── EXTRACTED ENTRIES ──

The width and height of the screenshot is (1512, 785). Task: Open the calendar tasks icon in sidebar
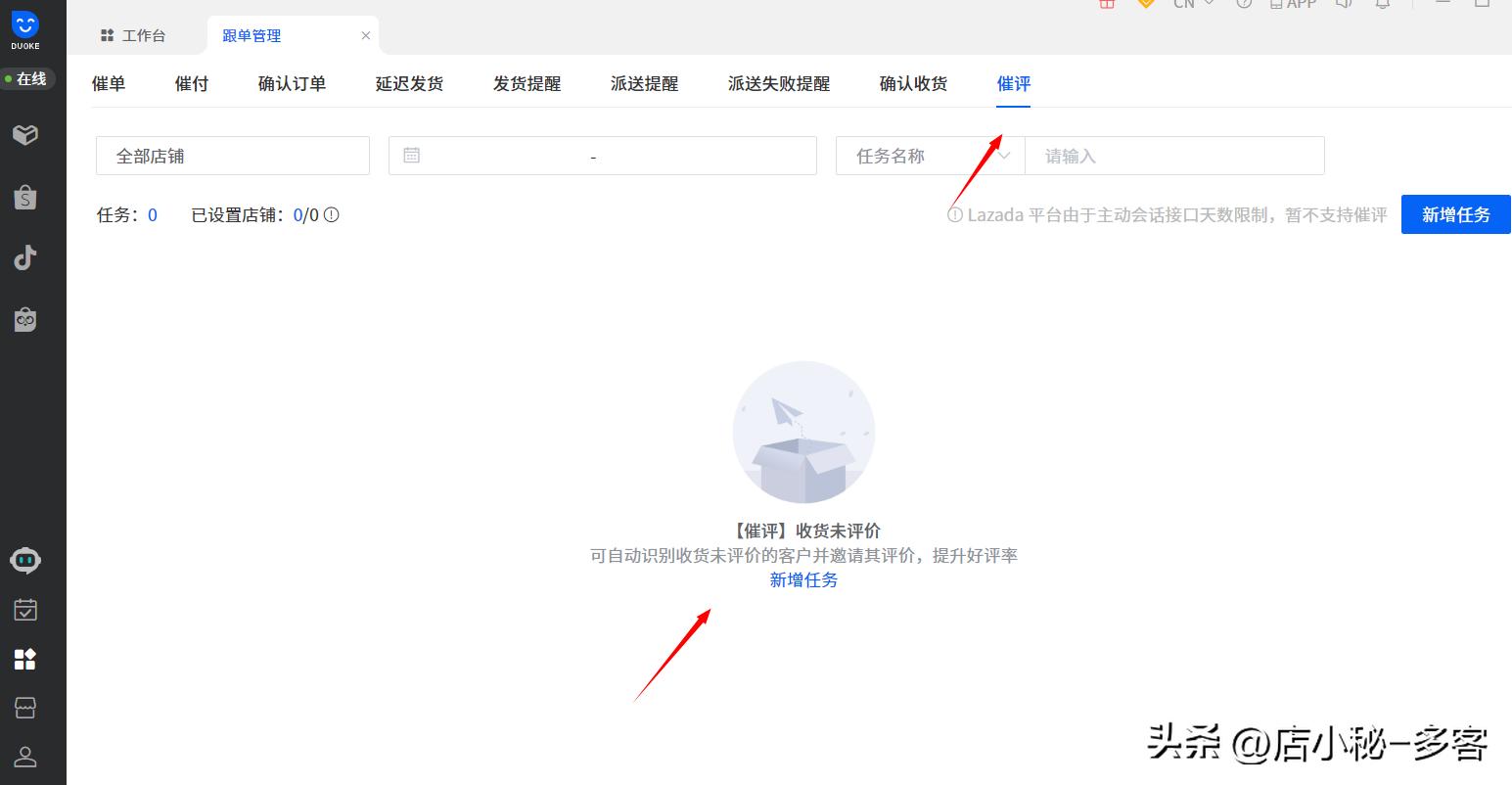tap(24, 609)
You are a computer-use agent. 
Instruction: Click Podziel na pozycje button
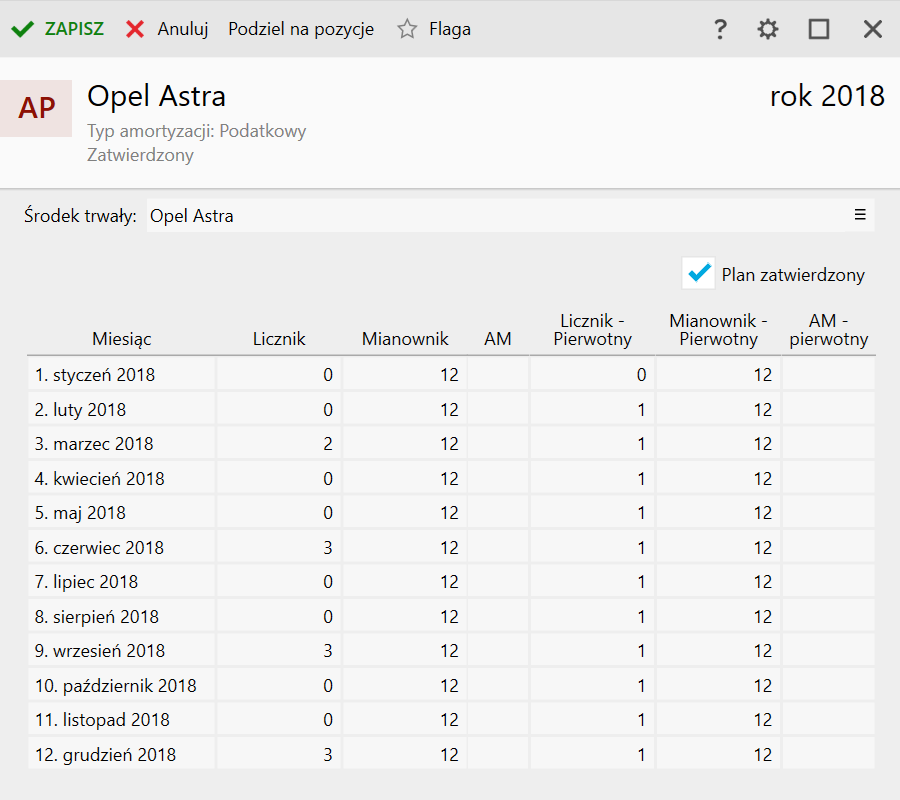pos(301,29)
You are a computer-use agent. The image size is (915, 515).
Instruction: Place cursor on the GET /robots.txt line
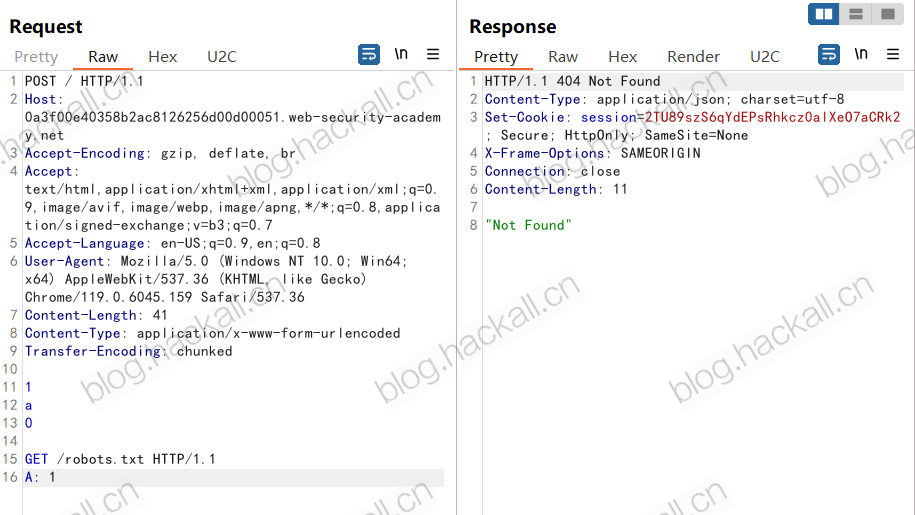120,459
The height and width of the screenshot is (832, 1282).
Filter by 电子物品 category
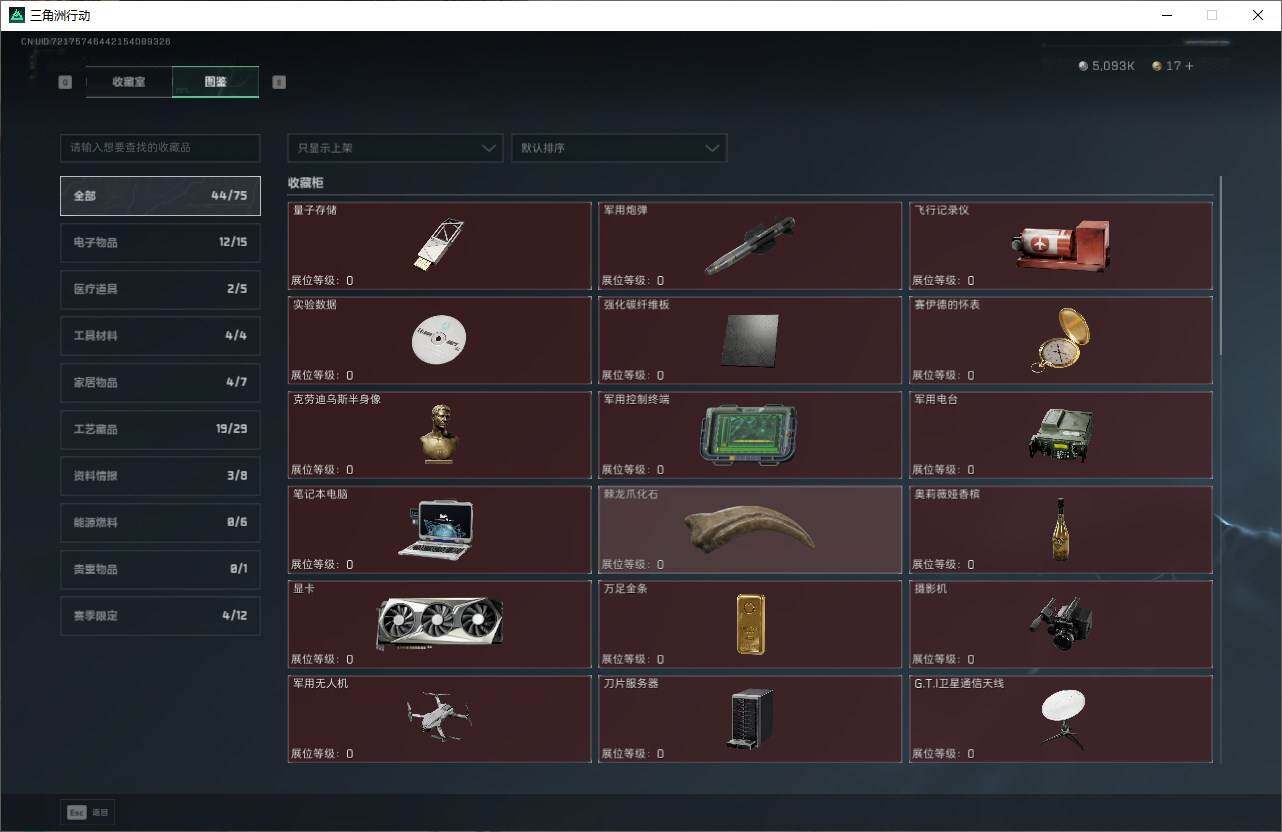click(x=160, y=242)
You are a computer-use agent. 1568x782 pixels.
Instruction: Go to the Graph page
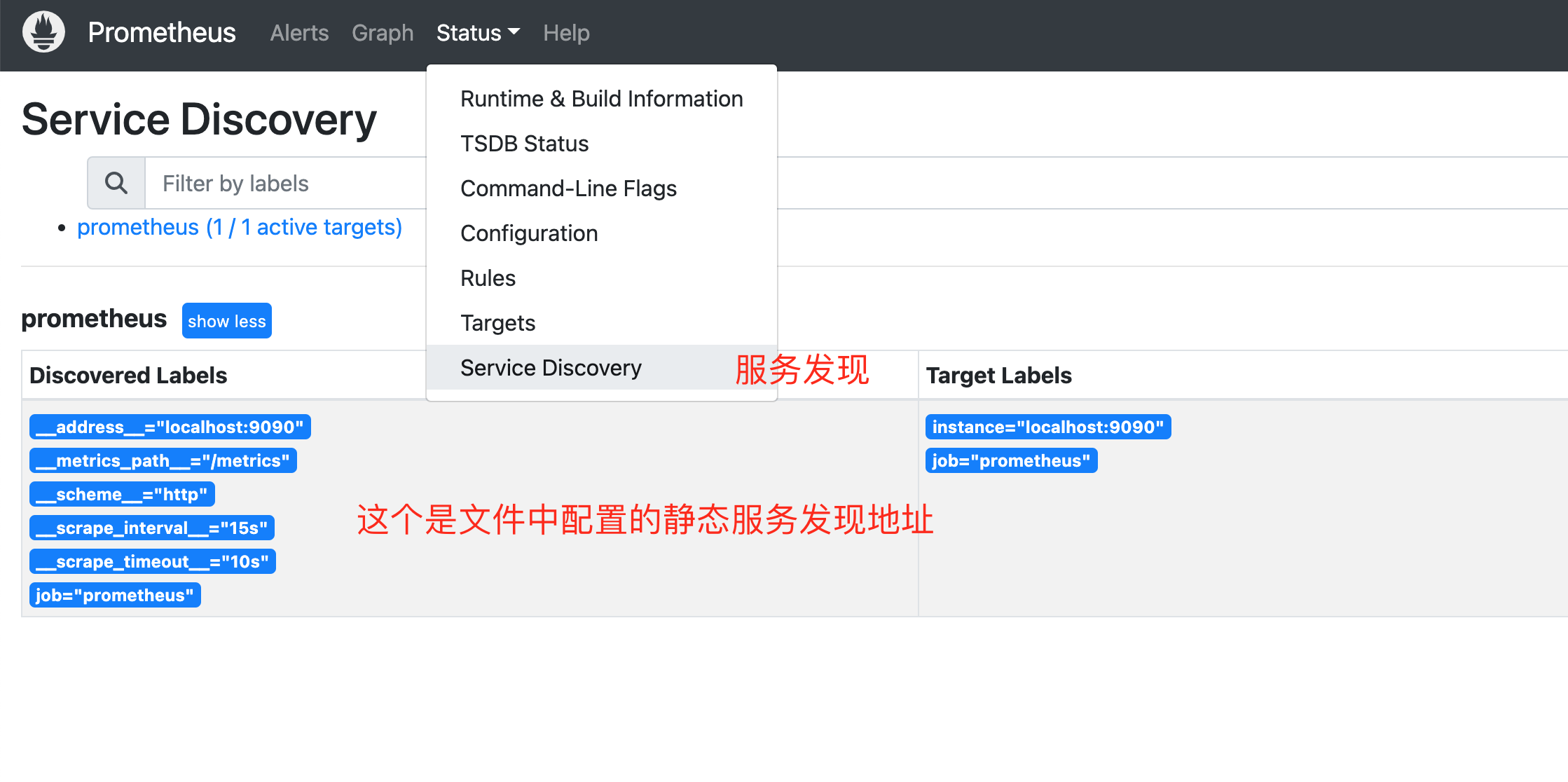click(383, 33)
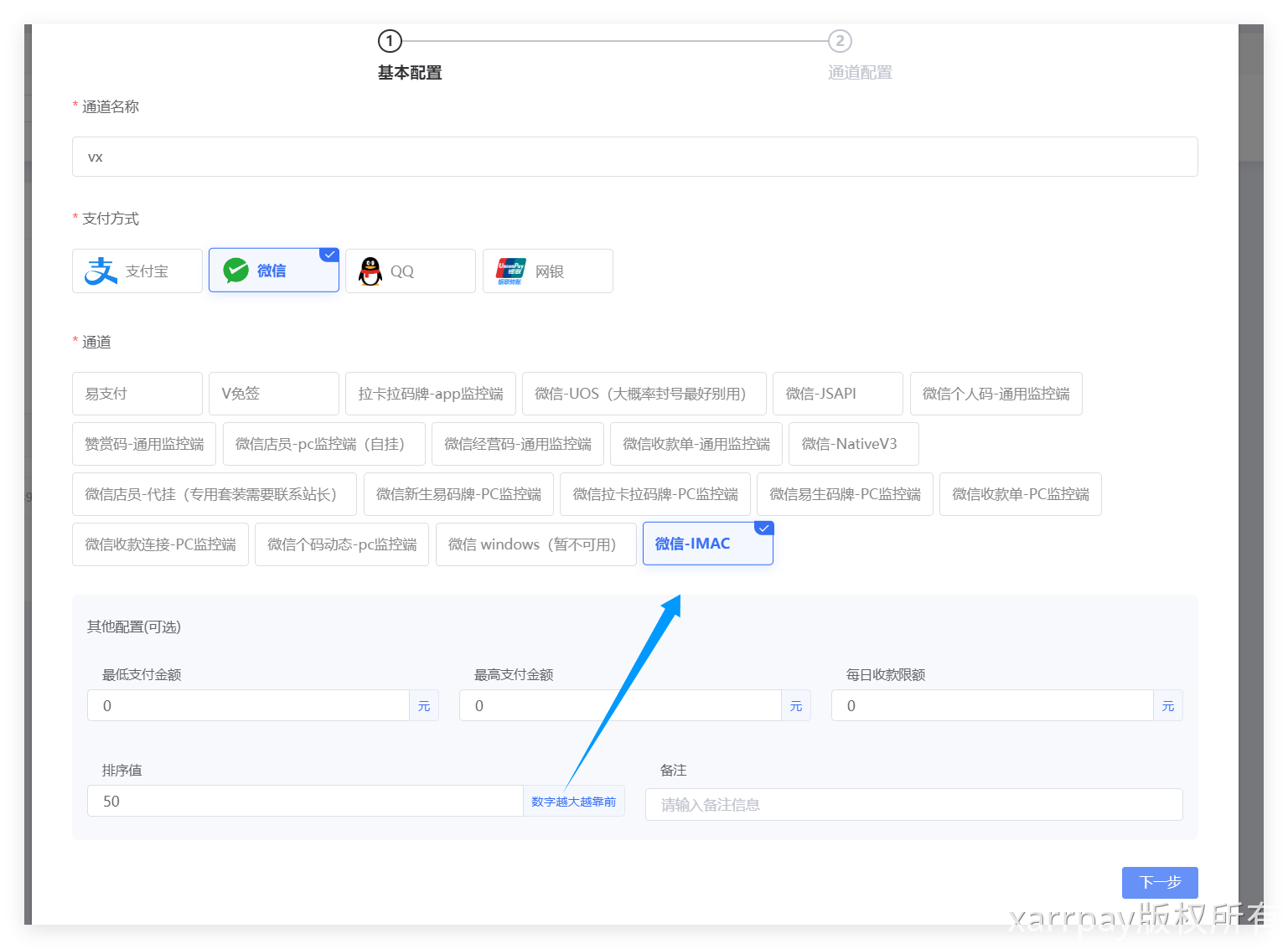This screenshot has height=949, width=1288.
Task: Pick 微信收款单-PC监控端 channel
Action: (1020, 494)
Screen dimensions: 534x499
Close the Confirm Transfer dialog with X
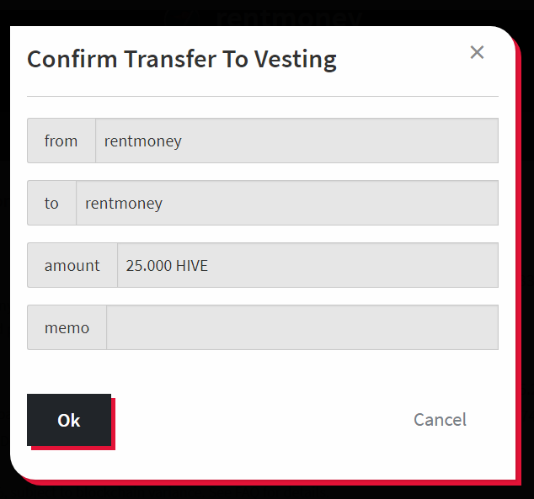[x=477, y=52]
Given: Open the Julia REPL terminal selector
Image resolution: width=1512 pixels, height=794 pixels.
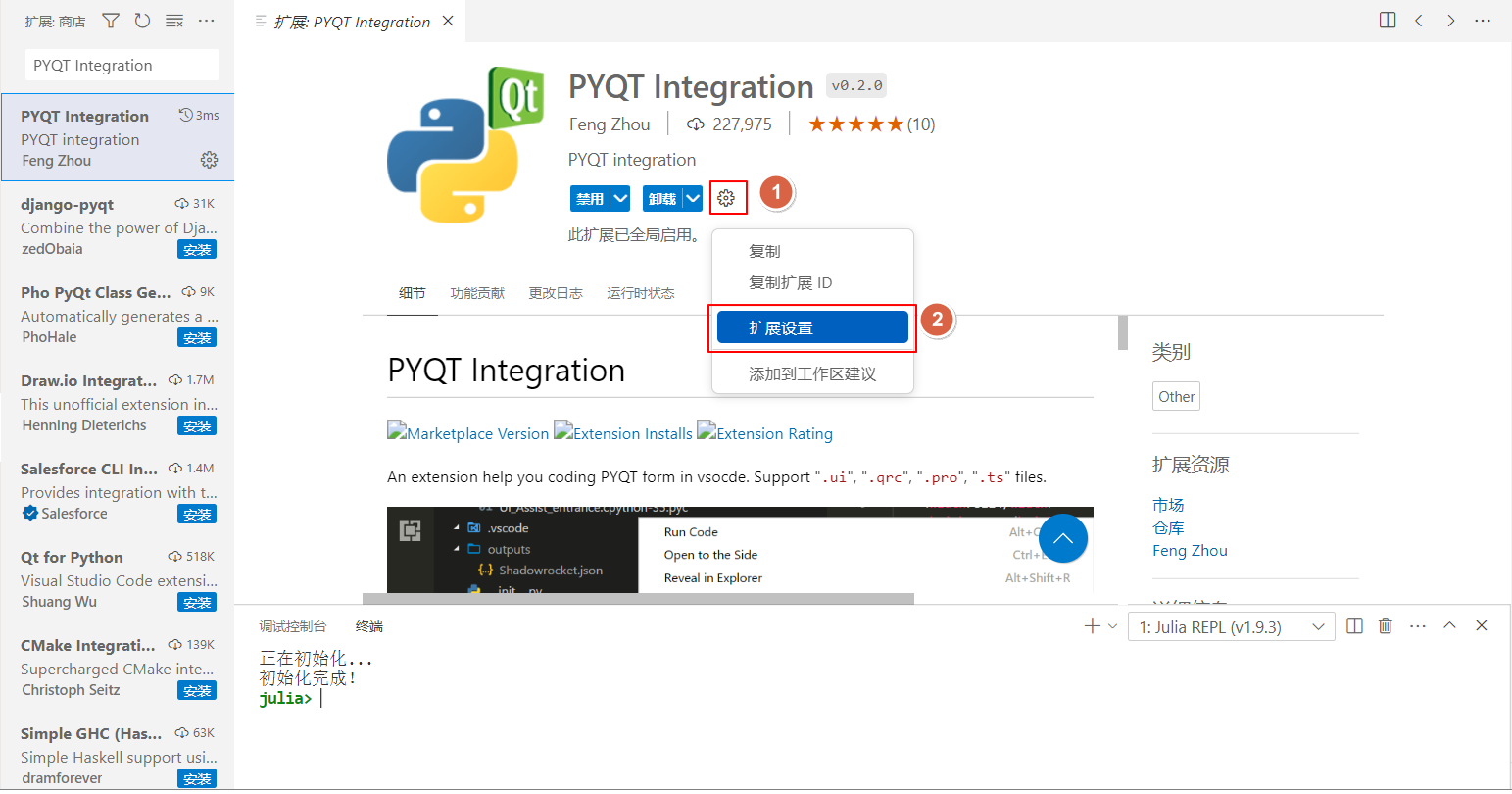Looking at the screenshot, I should tap(1231, 627).
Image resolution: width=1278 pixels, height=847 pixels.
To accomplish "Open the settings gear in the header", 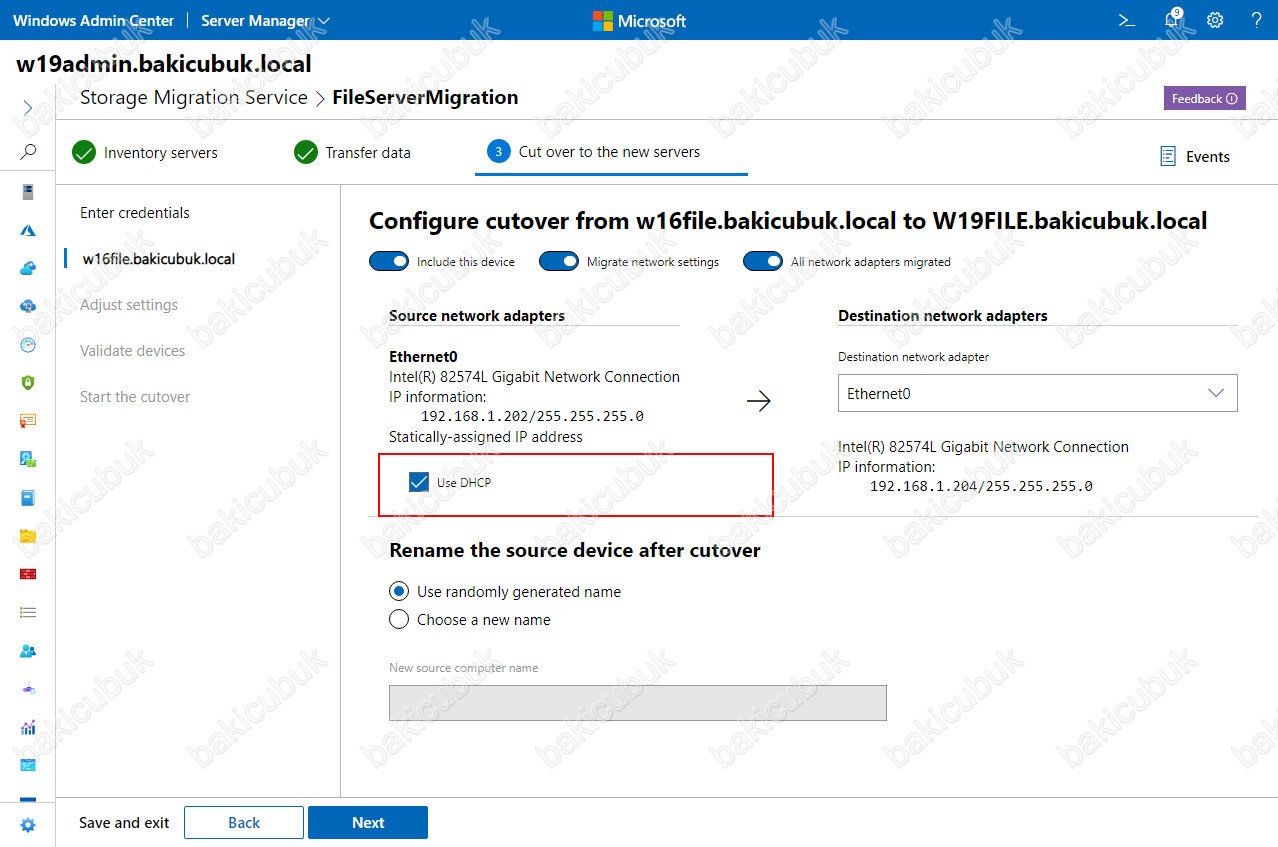I will pos(1215,20).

───

The lines to reproduce run from the one above containing "Close the Confirm Transfer dialog with X" through the one containing "Image resolution: width=1278". Copy them exactly and leave out all pictures.

Close the Confirm Transfer dialog with X
[x=477, y=52]
Given: Open the Julia REPL terminal selector
Image resolution: width=1512 pixels, height=794 pixels.
Looking at the screenshot, I should tap(1231, 627).
Image resolution: width=1278 pixels, height=847 pixels.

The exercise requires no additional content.